Work request >> According to the text below, what language do the nephew and his girlfriend both speak fluently?

── Text provided

We're opposites in a lot of ways, but it works for us because we fill in each other's gaps. What really does help, though, is that he's learned that A) I say what I mean, and mean what I say; and B) Life is simpler all round if he does the same. He finds it restful, because he never has to spend time figuring out what I mean. It's right there, in words.
 
Interesting experience today sIsters birthday, My Aspie Nephew sisters son's girlfriend arranged a birthday party to meet the family for first time well attended chatted with her, asked her do you know he is on spectrum She said yes I knew when I meet him on dating site, She of looks India ethnicity, so I asked and she said I'm not Indian I'M French Guianese, They connected because both her and my nephew, speak fluent French. I filled her in on him Steven Hawking mixed with Wayne Gretzky. Welcome to family. Yes some women like us Aspies, just need to go outside the box to find them. Our family is not typical lots of eccentric members. the more you know about us the more you will like us.
 
When I was younger, I could have meet a spouse in a wide variety of ways. But I am old older now and more set in my ways. I have isolated a bit since my diagnosis a couple of years ago. But I am realizing that getting into a romantic relationship is my biggest goal in life. So I am going to start posting a lot more online in order to achieve that.

────
── Input data

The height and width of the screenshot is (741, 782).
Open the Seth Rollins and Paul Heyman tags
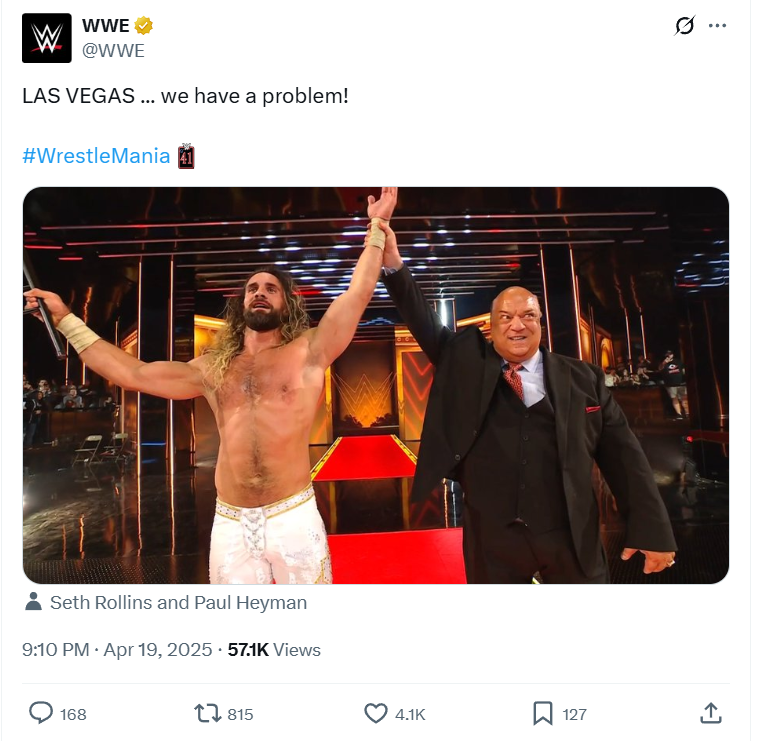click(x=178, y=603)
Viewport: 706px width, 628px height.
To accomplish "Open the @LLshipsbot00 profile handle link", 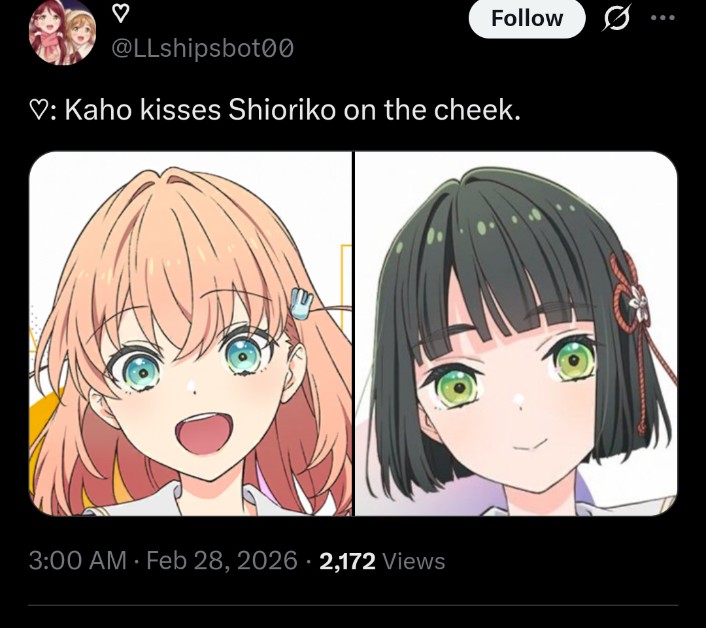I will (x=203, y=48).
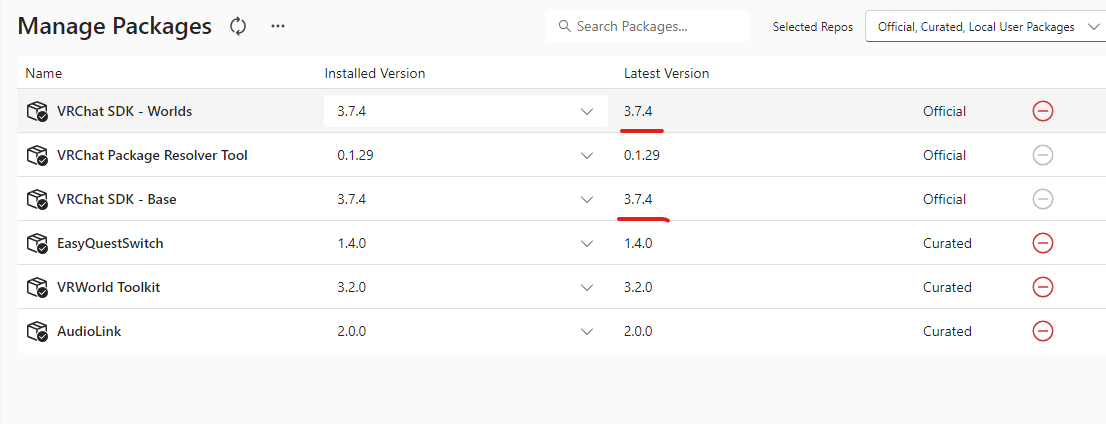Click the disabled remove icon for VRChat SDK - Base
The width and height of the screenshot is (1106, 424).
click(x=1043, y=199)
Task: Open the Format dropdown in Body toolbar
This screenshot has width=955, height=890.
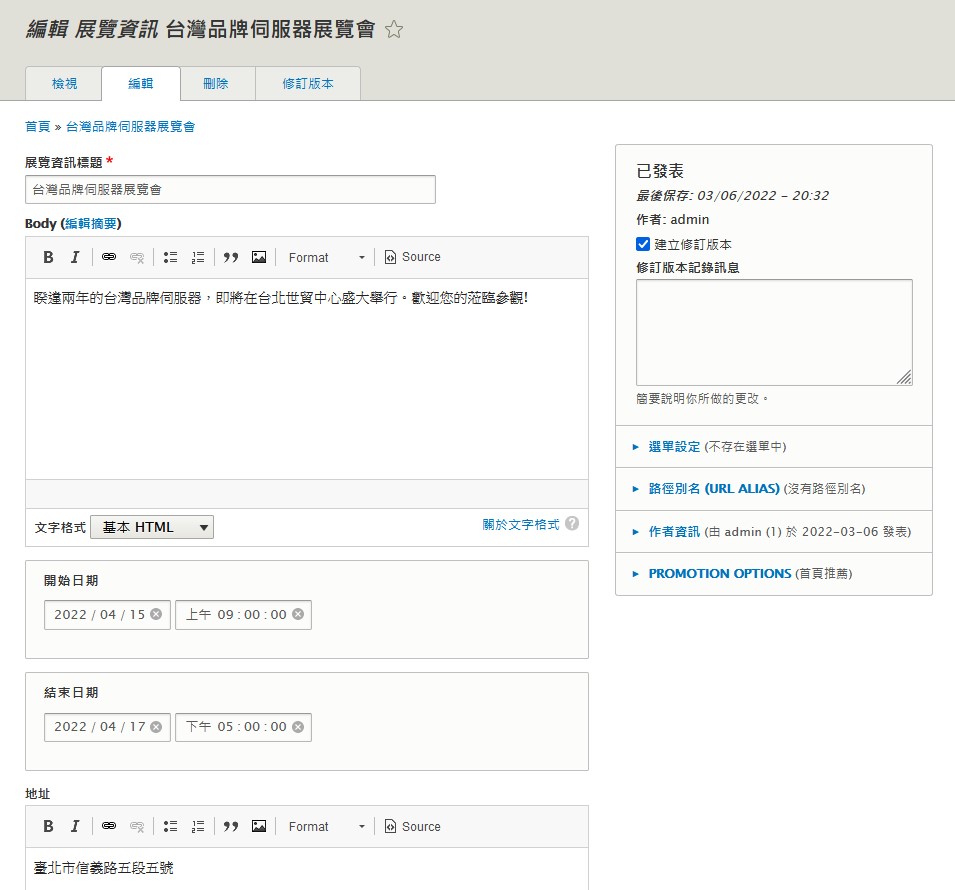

────

Written answer >> French.